What is My Agenda?
By Rose Mitts
Rose Mitts (she/her(s)) is a young adult provisional elder serving a rural congregation in the Mountain Sky Conference.
Have you ever heard of the “gay agenda?” That phrase has been used as a threat and attempt to discredit queer folx and imply some sort of sinister intention behind our actions and behavior. However, if you ever ask an LGBTQIA+ person what their gay agenda is, you would find it rather boring. There is no secret. No vile intent. Our agendas consist of chores, dating, bills, binging on Gentleman Jack on HBO.
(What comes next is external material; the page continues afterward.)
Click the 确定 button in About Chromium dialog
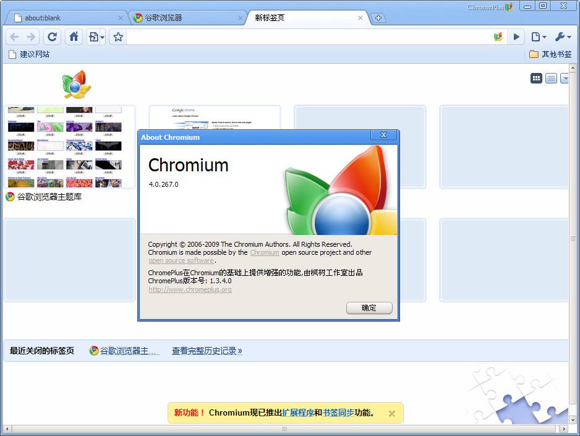 [369, 308]
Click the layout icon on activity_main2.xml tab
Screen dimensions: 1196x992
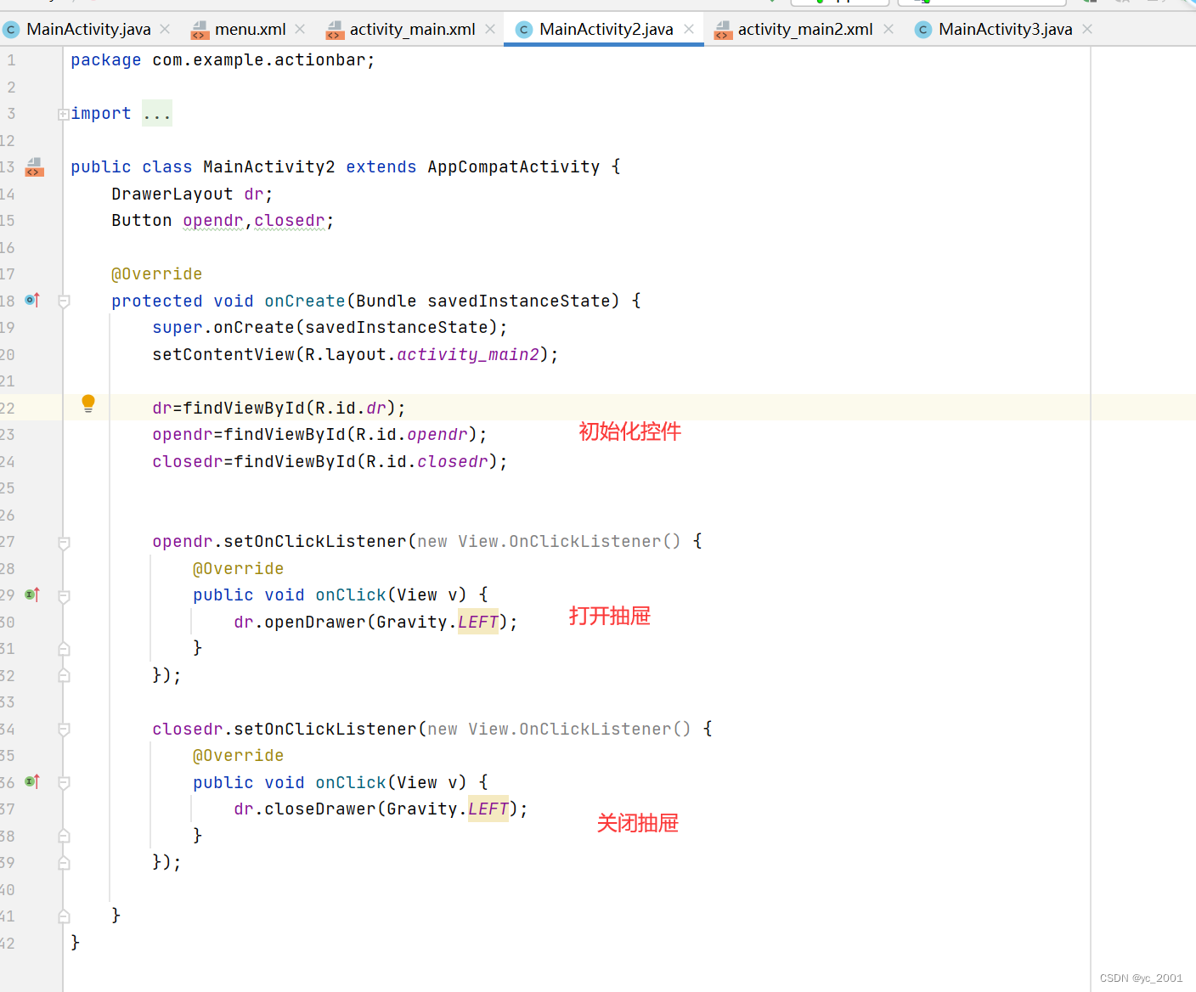point(724,28)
Recently a former Sunday School teacher of mine, from a previous life, posted an article about how Christians must reclaim the rainbow for God from the gays. I opposed the article telling her that we never stole anything. We are just as a part of this covenant as those of you who have already had the ability to claim it. We are taking our place beside you who are already here. Another commenter met me with a sharp retort, “You’re wrong. Gay Christians don’t exist.” I tried breaking the news that we do in fact exist, but he only responded with selective verses about women and sin, wrapping it all up in a nicely literalist Sodom and Gomorrah bow. I left him alone to stew.
This is exhausting. It’s so exhausting.
While many of our local congregations sing a tune of reconciliation and inclusion, this overall hatred narrative dominates the vocabulary and resources of those congregations and Christians unwilling to question troublesome or out-of-context Scripture texts. I say unwilling, and not unable nor unequipped, because I think by the Grace of God we are all equipped and able to challenge difficult Scripture texts in tension with reason and the Gospel message. We may not always understand that we are able, but we must try.
If we reduce ourselves to an understanding of Christian life based on the initial notion that sin trumps our nature and not Grace, then we have already failed in our duties.
Since the beginnings of the universal church, lines have been drawn and redrawn regarding the nature of social minority groups whether that minority be based on one’s race, ethnicity, ability, sex, gender, or status. These lines change, not as a rebellion or some forced change to Scripture, but because the way we read Scripture changes. There’s nothing wrong with that. If Scripture is truly a living word, as we understand through the life and death and resurrection of Jesus Christ and Christ’s ministry on earth, then we ought to allow ourselves to be so equipped and rooted that holding scriptural interpretations in tension with one another is not understood as a sin nor as an act of defiance. Allowing queer people to read themselves in Scripture and allowing themselves to be a part of the Christian community here as members of the church universal is an act of liberation, not rebellion.
I cannot be so foolish to say that an oversimplification solves anything. But, as for this queer Christian, I just want to be normalized. My life is boring and simple. My agenda consists of meetings, vacuuming my carpet, cleaning after my pets, and going on dates with my wife. My agenda is only gay because I, myself, am gay.